Below Zero: Why The U.S. Might Join The Negative-Rate Club Debt By The Street
The U.S. is becoming something of a rare breed in the developed world: It still has interest rates above zero.
While both Federal Reserve Chair Janet Yellen and her predecessor, Ben Bernanke, have downplayed the likelihood of negative rates in the U.S., especially in the near future, there's still a chance the world's largest economy might follow in the footsteps of Japan, Sweden, Switzerland and Europe's single-currency area, known as the eurozone.
With interest rates between 0.25% and 0.5%, there's not much room to bolster the economy through a traditional rate cut, which RSM chief economist Joe Brusuelas says would need to be at least four percentage points over time to have a meaningful impact. Based on the slow pace of hikes after the Fed cut rates to nearly zero during the financial crisis, it could be years before they rise above 4%.
By going negative, however, the Fed could keep using monetary policy to boost the economy in a downturn. It would assess a percentage charge on reserves held overnight for financial institution, giving them a choice between paying to keep money in reserve or lending more cash to customers, on which they earn a return. In theory, the move would prompt lenders to extend more credit, which gives consumers and businesses more spending power, leading to economic growth.

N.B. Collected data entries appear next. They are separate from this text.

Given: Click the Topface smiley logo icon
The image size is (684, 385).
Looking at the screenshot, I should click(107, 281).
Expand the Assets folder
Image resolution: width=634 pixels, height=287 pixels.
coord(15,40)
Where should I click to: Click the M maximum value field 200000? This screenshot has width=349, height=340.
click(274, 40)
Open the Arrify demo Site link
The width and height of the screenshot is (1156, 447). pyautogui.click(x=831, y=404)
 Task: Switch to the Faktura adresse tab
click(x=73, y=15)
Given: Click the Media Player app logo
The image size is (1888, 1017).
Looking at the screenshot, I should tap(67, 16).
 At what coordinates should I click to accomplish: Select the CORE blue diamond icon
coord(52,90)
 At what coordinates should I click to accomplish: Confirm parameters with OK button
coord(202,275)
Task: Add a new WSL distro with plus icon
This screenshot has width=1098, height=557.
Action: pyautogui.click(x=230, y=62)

And there's a perennial risk of so-called Black Swans, highly unlikely -- and often, unforeseen -- events that have a big economic impact and might force the Fed to try just that.
One such event could be an unraveling of the European Union, possibly sparked by U.K. residents voting to leave in a referendum scheduled for this summer.
"There could be ripples throughout the EU, and there is a risk that other countries might want more control of their own economies as well," says Peter Tchir, managing director for macro income strategy at Brean Capital in New York.
Should Britain choose to depart, that might lead to a host of other member states bailing as well; Greece considered doing so last year. "With all the economic benefits that happened due to the European Union, the process of it all separating could be very disruptive," he says.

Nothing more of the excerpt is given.